== Aim of the task ==
All of the data below must be reproduced word for word, but without its images.

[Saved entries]
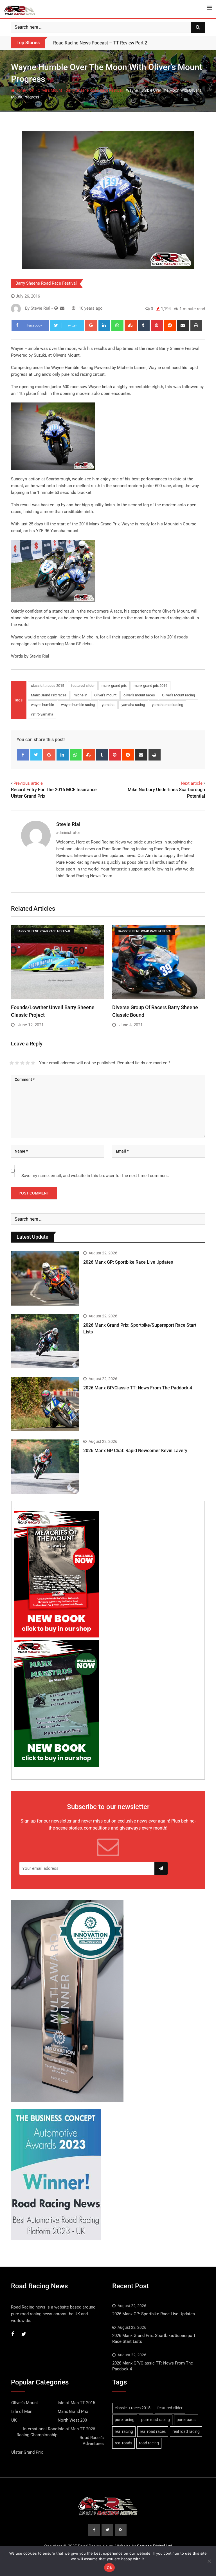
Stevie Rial (68, 824)
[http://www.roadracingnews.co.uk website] (56, 308)
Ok (109, 2567)
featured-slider (82, 685)
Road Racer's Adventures (92, 2440)
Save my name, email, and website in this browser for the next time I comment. (95, 1175)
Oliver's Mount (50, 90)
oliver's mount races (139, 695)
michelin (80, 695)
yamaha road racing (167, 705)
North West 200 (72, 2420)
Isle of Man (21, 2411)
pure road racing (155, 2419)
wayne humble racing (78, 705)
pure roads (186, 2419)
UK (31, 90)
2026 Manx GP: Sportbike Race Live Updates (128, 1262)
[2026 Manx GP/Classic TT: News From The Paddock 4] (45, 1404)
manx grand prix (114, 685)
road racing (149, 2443)
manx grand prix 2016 (150, 685)
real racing (124, 2431)
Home (20, 90)
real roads (123, 2443)
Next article (191, 783)
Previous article (28, 783)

== Your solution ==
Stevie Rial (68, 824)
[http://www.roadracingnews.co.uk website] (56, 308)
Ok (109, 2567)
featured-slider (82, 685)
Road Racer's Adventures (92, 2440)
Save my name, email, and website in this browser for the next time I comment. (95, 1175)
Oliver's Mount (50, 90)
oliver's mount races (139, 695)
michelin (80, 695)
yamaha road racing (167, 705)
North West 200 (72, 2420)
Isle of Man (21, 2411)
pure road racing (155, 2419)
wayne humble racing (78, 705)
pure roads (186, 2419)
UK (31, 90)
2026 Manx GP: Sportbike Race Live Updates (128, 1262)
[2026 Manx GP/Classic TT: News From The Paddock 4] (45, 1404)
manx grand prix (114, 685)
road racing (149, 2443)
manx grand prix 2016 (150, 685)
real racing (124, 2431)
Home (20, 90)
real roads (123, 2443)
Next article (191, 783)
Previous article (28, 783)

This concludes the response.